Flowers: sweet-scented, few to several in clusters with leafy bracts at bases. The flower stalks well-developed, slender. The membranes between the 5 ribs of the calyx strongly and permanently keeled toward the base. Corolla pink to white, the tube 10-18 mm long, 1-2 times as long as the calyx, the lobes 7-15 mm long, entire or slightly ragged, half as long to fully as long as the tube. Filaments mostly attached above the middle of the corolla tube, often some of the anthers partly protruding. Style elongate, 6-15 mm long, several times as long as the linear stigmas.
Fruits: capsules, elliptic, splitting along 3 lines, containing few seeds.
Dry, open rocky places, from the lowlands to moderate or occasionally high elevations in the mountains, in w. and s. parts of MT. Also from WA and s. B.C. to s. CA, eastward to w. WY, CO, and NM.

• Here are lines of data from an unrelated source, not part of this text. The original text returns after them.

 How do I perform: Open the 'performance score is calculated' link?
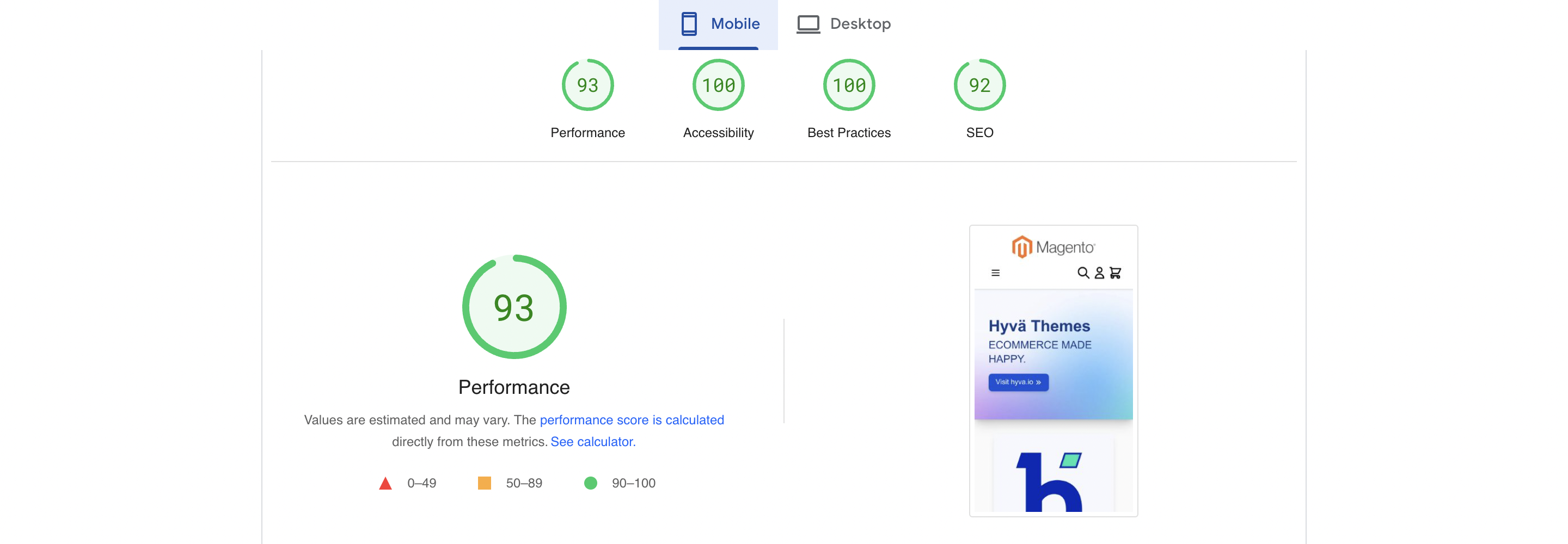(x=632, y=419)
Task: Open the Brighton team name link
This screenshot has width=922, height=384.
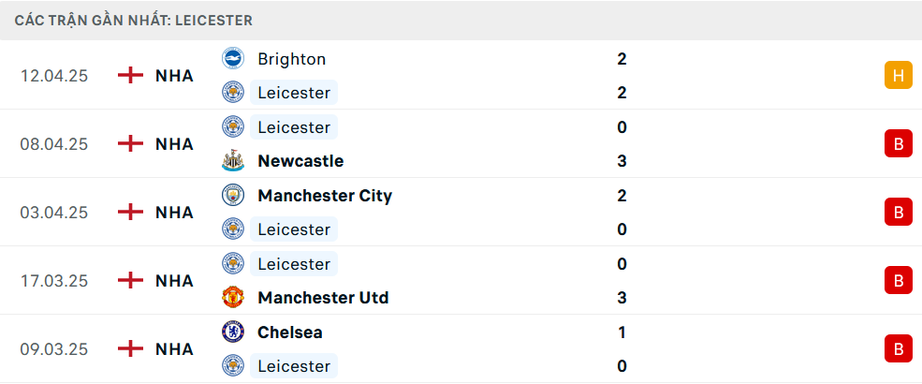Action: click(292, 59)
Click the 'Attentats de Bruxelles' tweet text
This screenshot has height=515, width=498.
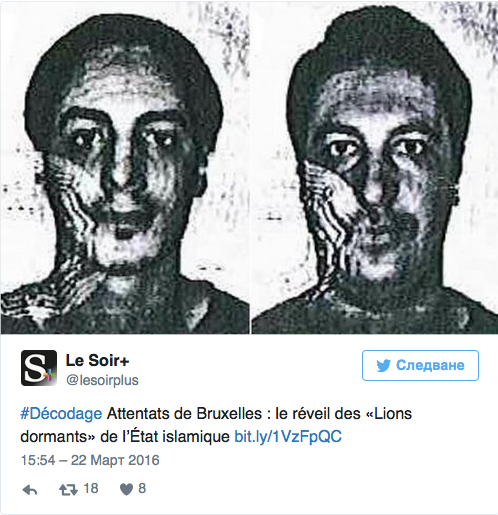tap(184, 414)
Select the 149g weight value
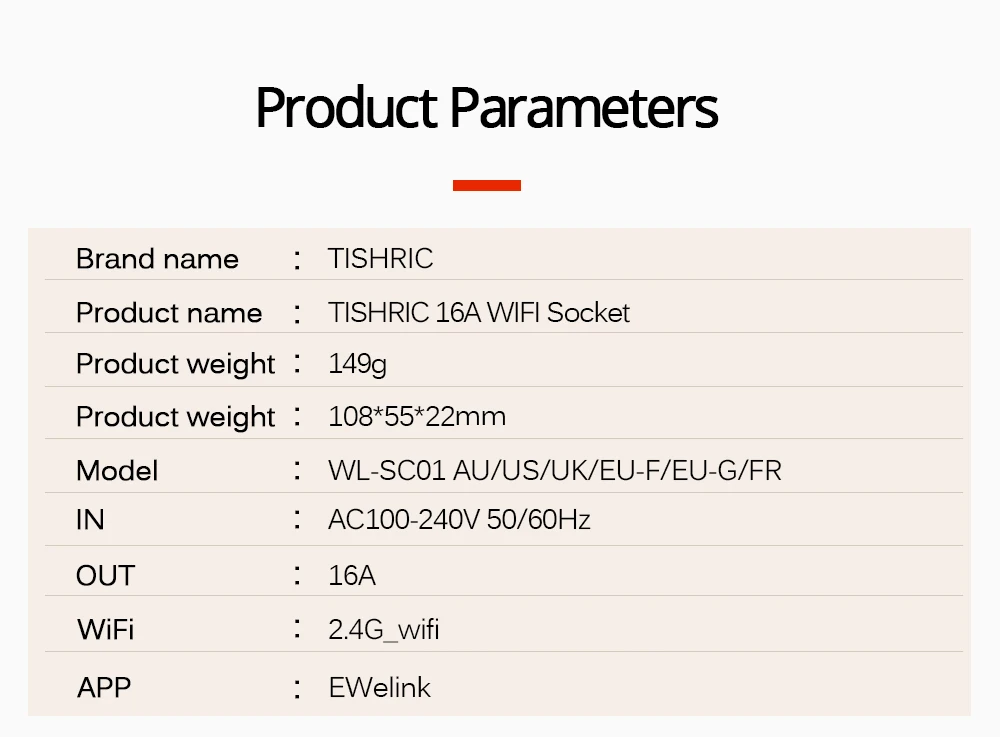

Long-leaved phlox was used medicinally by several native tribes, the Havasupai, Okanagan-Colville, the Paiute, the Shoshoni and Washo Indians among others. A decoction of pounded roots was rubbed all over the body for colds or aches, it was also given to babies with stomachaches. An infusion of the whole plant was given to "anemic" children. An infusion of mashed roots was taken for diarrhea. A decoction of the entire plant was taken for stomach disorders, and an infusion of roots was given to children for stomachaches. Externally, a decoction of leaves was put on boils, and an infusion or decoction of roots was used as an eyewash.
Our specimen belong to ssp. longifolia Nutt.